Thursday 20 January 2011

VG Suburban Guides

If you want to take a look, I am currently doing over at The True Suburban Standard Advanced, these Recording Britain, Shell Guide suggested VG Suburban Guides



Thursday 2 December 2010

Updates & updates

Just a reminder that no new posts are being made here (other than this one obviously).  Folk suburb is up and running at The True Suburban Standard Advanced.  I would also like to point anyone that might be interested in folk song, folk suburb and all similar in the direction of Cabin'd Cribb'd Confin'd, the paper 'zine of folk suburb - the first issue is nearly ready and there is a post about it.

I hope you will take a look at these things.

Thursday 21 October 2010

Fare Ye Well!

Oyez! Please let it be known that this, sadly, will be the last post to this blog.  I have, though, started a new one, at The True Suburban Standard Advanced, which I hope to be a bit more focused than this one was and hope that people who have looked in at this one from time to time will visit there also.  I have also set up a blog for a new Folk Suburb print 'zine, which will come out after Christmas, which can be found at cabin'd cribb'd confin'd

The first post is now up at The True Suburban Standard Advanced, called Decorative Concrete Block #1: Castle.  I hope you will take a look.

Thursday 7 October 2010

Woodcutters


A garage in our street was demolished yesterday, by builders who arrived in a glossy black SUV like a party limo.
The garage was one of the old wooden ones, with a pitched roof. Disused, it had had a mouldering boat in front of it once, but this had disappeared. Now, it had greened down the front and the set of antlers above the door had gone green, too. Another of these garages survives round the corner, mounted with a good luck horseshoe, instead of the antlers, above the door.
With this gone it got me thinking that, while garages have not, for a long time, actually stored cars, only now are they being dismantled wholesale, and going the way of other fixtures of the suburb: the tv aerials, car ports, front gardens and, soon, satellite dishes.
The suburban roofline in fact would be back to the 1930s or 50s if it wasn't for the chimneys are going too, replaced, if they are replaced at all, by silvery tubes.

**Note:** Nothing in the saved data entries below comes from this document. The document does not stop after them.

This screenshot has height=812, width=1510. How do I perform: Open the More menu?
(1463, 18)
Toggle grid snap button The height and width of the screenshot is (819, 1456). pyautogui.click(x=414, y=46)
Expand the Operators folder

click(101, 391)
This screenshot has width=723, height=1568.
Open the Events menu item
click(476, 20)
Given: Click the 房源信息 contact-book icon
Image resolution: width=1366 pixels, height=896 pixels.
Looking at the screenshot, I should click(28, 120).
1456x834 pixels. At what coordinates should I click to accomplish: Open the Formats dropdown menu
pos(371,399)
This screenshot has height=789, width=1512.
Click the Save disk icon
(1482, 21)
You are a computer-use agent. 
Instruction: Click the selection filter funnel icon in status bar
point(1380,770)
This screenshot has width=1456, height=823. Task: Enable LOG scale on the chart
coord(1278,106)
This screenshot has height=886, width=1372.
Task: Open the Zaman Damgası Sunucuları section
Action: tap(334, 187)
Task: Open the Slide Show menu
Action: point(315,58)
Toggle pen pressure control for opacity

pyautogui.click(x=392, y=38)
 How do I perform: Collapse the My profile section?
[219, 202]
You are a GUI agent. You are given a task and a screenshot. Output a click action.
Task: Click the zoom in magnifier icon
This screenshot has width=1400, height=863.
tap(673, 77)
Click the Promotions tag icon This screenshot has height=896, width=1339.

Thursday 30 September 2010

Turning Cartwheels


I remember, back in the early/mid 80s, driving to and fro in the suburb with my dad, on ordinary journeys, spotting the houses that had cart wheels in the front garden.
These were usually propped against the wall, underneath the living room window.
Often, the house had coach lamps, either side of the front door, too. And these are more likely to survive; the archaeology of the suburb.
The wheels are all gone, replaced by a rash of solar lamps evoking Greek or Floridian holiday apartment complex paths. Were the wheels a reaction to the dismantling of the narratives of life undertaken by the government of the day? A retreat in the imagination in time of anxiety to a pre or early industrial state? Is this what the solar lamps now represent, showing, too, that the imaginative refuges of the suburb are finally no longer instinctively the rural past but the TV and the dream holiday?
But the old ways still lurk; the place names, the irritating curve in a street to the 4x4 driver, the veneer of civilisations but thin.

Monday 20 September 2010

And The Devil Will Rise



Yesterday was the annual family blackberrying trip, and a fine time was had by all.
The hedges were packed with blackberries, aswell as rosehips and haws; and were all picked to the scents of honeysuckle (still in the hedge) and fennel and the annoyance of a group of linnets. And drizzle. The panic was on because this was the last weekend we could make it before 29th September, when the devil rises from below to piss on the blackberries. I don't think we would allow the picking to go ahead after this date.
I remember when I was small we used to be sent out beyond the suburb, the cul-de-sacs and Closes, armed with buckets, and a bottle of orange Corona, to the common beyond. We wouldn't come back until all the buckets were filled and we wouldn't go up there after 29th September - my mum wouldn't allow it.

This was, and is, a truly felt tradition of folk suburb.



Tuesday 7 September 2010

Sweet Chestnut Poesy



See this sweet chestnut tree in our local park, which has characteristically twisted its bark and then become the site of graffiti. This is folk suburb.